Given task 1: From the blog entry about the Christmas concert recording, list each numbered item on the birthday wish-list.
Given task 2: Extend the blog entry about the Christmas concert recording, picking up after its final line.

-- Start Supplied text --

Friday, December 06, 2002

Wow, let me pause a moment to unscrew my smile. Heeeeeeeeeaaaaaaaarrrrghghg. Ok. Better now. I just got done with a recording session for our Christmas Concert PBS premier (set for christmas, 2003). We're being videotaped. So we have to look happy, and joyful, and greatful to be there.

ha. Dr. Bailey looked at the dress rehearsal that they taped to fix problems, and he said it looked like we were chained to the risers. Pretty close. We were just trying to make an acurate portrayal. We recorded in front of an audience, and then locked them in so they couldn't leave for our re-recording of several songs. Ha. When they paid for their tickets, I bet they didn't know they'd be held hostage. I'm sure whoever watched the concert next year will really enjoy it. It will look great, and be very uplifting. Look for me up and to the right of the mezzo soloist smiling away. Looking happy, and joyful and greatful to be there.

Especially during the symphonic pieces that we were, essentially, a curtain to mask the risers. No other reason for us to be there -- we could have filed off and come back on after three movements of Vivaldi, but no. We had ugly risers to mask. So we stood there looking happy, and joyful, and greatful to be there.

Especially on the camera close ups -- the we were positively glowing. At least during the Forest scene from Tchaikowsky's Nutcracker I could envision all of the beautiful dancing. I made up whole ballets this week in dress rehearsals. So, it wasn't too bad tonight...but tomorrow we have to hold the audience longer to make up all the mistakes they find tomorrow in the review of tonight's performance. Oh goodie. (ok, now can we do measure 30-35 of the Sir Krisemas piece...ok that was great..thanks) Oh, and in between concert segments, we have a sing along with the audience. But...someone forgot that WE don't have words in front of us (the concert is memorized). So here we are three verses into "Hark the Herald Angels Sing" -- and the cameras are doing closeups of us going: Hail the ...hm hm....prince of peace...la la la la righteousness....light and life to something bring..........watermellon in his wings......mild he something something by...la la la la hmmmmmm hmmmmmmmmm la la la la la la la la.....HARK THE HERALD ANGELS SING! GLORY TO THE NEWBORN KING! That ought to look wonderful. Ok, I'm going to bed. I have a recital dress to finish for Jen's dress rehearsal tomorrow afternoon. Then I have to head to part two of happy, and joyful, and greatful to be there.

Alright, since my birthday is in 3 days, people have started asking me what I want for it....so I'm going to post a "wish-list" here:

1. coloring books -- my favorites are precious moments ones

2.victorian reproduction die cuts, greeting cards, namecards, punch outs -- anything I can use for my decoupage screen that's sometime in the future.

3.girly stuff -- bubble bath, nail polish, potpourie, candles (vanilla, cinamon, etc), and picture frames, gold or victoriany so I can frame some of the pictures I have of all of you!

-- End Supplied text --
-- Start Dataset excerpt --

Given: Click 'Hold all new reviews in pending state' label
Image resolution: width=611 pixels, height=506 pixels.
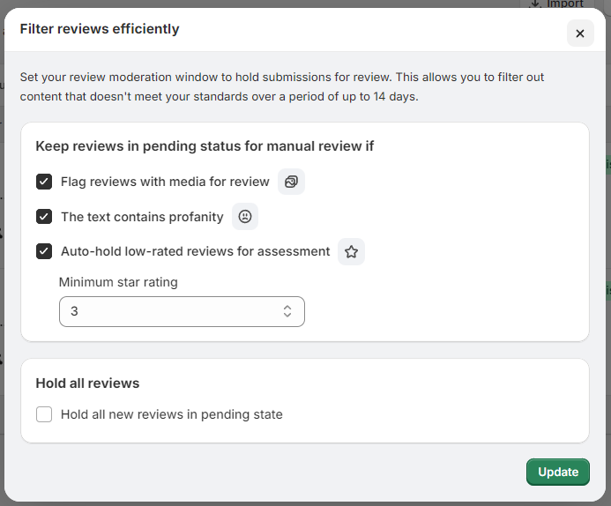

-- End Dataset excerpt --

Result 1:
1. Coloring books, with Precious Moments ones as favorites
2. Victorian reproduction die cuts, greeting cards, namecards, and punch-outs for a future decoupage screen
3. "Girly stuff": bubble bath, nail polish, potpourri, candles (vanilla, cinnamon, etc.), and gold or Victorian-style picture frames

Result 2:
4. The Silmarillion -- JRR Tolkien

5.pretty teacups. I love them -- I have them all over my house, and they're all over the place at antique shops and gifty places ....or

6. Of course gift certificates are always nice -- Hobby Lobby is Mecca, and The Compass too -- anyway. So, I've covered my bases for this year...and these are just ideas -- no one needs feel obligated, but I told some people I'd post ideas up...so there!

Thursday, December 05, 2002

I've been having my feelings hurt by a friend of mine this semester, and have been mulling over what to do about it. My first reaction was to get irate, yell about how I "deserve" to be treated, list off all the things I've done for him, and then stalk off. Hmm.... then I read this from the book Christy, by Catherine Marshall (and by the way, Miss Alice is a Quaker -- hence the language)

"David, no Christian ever has a right to sever any relationship with anybody out of anger or pique, or even injustice, no matter how much he disapproves of someone's actions. It's our place to demonstrate reconciliation - not judgment or revenge or retaliation. That's God's business, not ours. Beware the chasms in thy life, David. Sooner or later thee will fall down in the chasm thyself. I suggest that you make the poing of talking to Ozias. Extend the hand of friendship. At least try it. After all, David, when the lines of communication are cut so that two people can't even talk, what have you gained then? All you've done is sever what may have been God's only route into a man's heart."

So what is a Christian to do when they are being treated poorly? "Turn the other cheek" comes to mind, but how does one do that without becoming a doormat. And then, should that be a consideration? Do we even get to take into account self? In the case of friendships, we're told that we need to set boundaries, and assert ourself when we perceive that we're being put upon? How does one draw the line? Any comments anyone?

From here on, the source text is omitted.